Glenn O'Shea can understand the track cycling purists gnashing their teeth.
But the omnium's inclusion as an Olympic sport has fallen into his lap.
O'Shea won the senior world title in the six-discipline event for the first time earlier this year and he is one of the strong favourites for the two-day event starting on Saturday.
The omnium features standard track events - the individual pursuit, points race, flying 200m, elimination, scratch race and time trial.
Riders score points for where they finish in each event and the competitor with the lowest score wins.
It joined the Olympics as part of the controversial overhaul of the track cycling program after the Beijing Games.
While the revamp achieved gender parity in medals, it came at the expense of popular events such as the 4000m individual pursuit.
"It's a hard one - when they took the events out, I was actually disappointed," O'Shea said.
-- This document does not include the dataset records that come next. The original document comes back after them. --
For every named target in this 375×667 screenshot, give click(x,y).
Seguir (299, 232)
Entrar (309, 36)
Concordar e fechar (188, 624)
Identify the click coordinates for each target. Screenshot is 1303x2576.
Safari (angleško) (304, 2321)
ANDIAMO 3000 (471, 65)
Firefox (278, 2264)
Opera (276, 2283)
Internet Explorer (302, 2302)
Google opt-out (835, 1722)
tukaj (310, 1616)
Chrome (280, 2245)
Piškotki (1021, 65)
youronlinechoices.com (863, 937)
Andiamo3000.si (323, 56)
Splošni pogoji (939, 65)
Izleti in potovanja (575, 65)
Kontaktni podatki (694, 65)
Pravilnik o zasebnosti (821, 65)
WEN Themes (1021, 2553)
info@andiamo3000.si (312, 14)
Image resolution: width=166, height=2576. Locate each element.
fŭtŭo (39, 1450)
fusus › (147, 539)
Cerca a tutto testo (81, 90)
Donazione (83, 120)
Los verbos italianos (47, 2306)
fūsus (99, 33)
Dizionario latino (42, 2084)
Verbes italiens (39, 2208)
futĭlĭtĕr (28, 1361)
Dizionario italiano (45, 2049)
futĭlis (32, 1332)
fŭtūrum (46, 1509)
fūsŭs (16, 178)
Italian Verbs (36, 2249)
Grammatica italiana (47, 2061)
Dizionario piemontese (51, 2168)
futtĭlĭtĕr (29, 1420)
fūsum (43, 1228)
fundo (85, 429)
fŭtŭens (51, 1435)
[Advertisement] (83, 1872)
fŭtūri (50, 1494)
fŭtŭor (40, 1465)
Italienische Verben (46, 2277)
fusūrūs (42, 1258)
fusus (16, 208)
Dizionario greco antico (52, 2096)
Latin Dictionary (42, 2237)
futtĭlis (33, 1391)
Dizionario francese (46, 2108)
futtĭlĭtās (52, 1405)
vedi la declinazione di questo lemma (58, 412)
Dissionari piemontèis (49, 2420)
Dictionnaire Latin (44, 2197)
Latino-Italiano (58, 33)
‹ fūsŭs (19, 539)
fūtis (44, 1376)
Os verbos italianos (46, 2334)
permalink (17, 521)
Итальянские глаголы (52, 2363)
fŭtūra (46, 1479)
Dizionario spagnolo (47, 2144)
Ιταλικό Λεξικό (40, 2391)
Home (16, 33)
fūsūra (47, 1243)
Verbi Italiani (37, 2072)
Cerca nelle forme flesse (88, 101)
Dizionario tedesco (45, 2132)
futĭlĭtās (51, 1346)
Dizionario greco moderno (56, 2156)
"Then I looked at the flip side and thought 'this could be a real positive', and it has been.
"There are a few traditionalists who've said they shouldn't have done it, but the omnium is still a great event and it showcases a lot of different aspects of track cycling."
The omnium also plays to O'Shea's strengths as an all-round track rider, particularly since it was modified from five to six events and became more biased towards endurance riders.
"Making it a little more endurance-based has suited me right down to the ground," he said.
Still, winning the world title means, in his own words, "a target on my head".
"We've done our research and there are 10 different people who can win a gold medal," he said.
Making the Olympics itself has been a triumph for O'Shea, who struggled with ill health through 2009-10 and then temporarily retired from the sport.
O'Shea famously decided it was time to return to cycling when he had to give up selling used cars because he was too nice.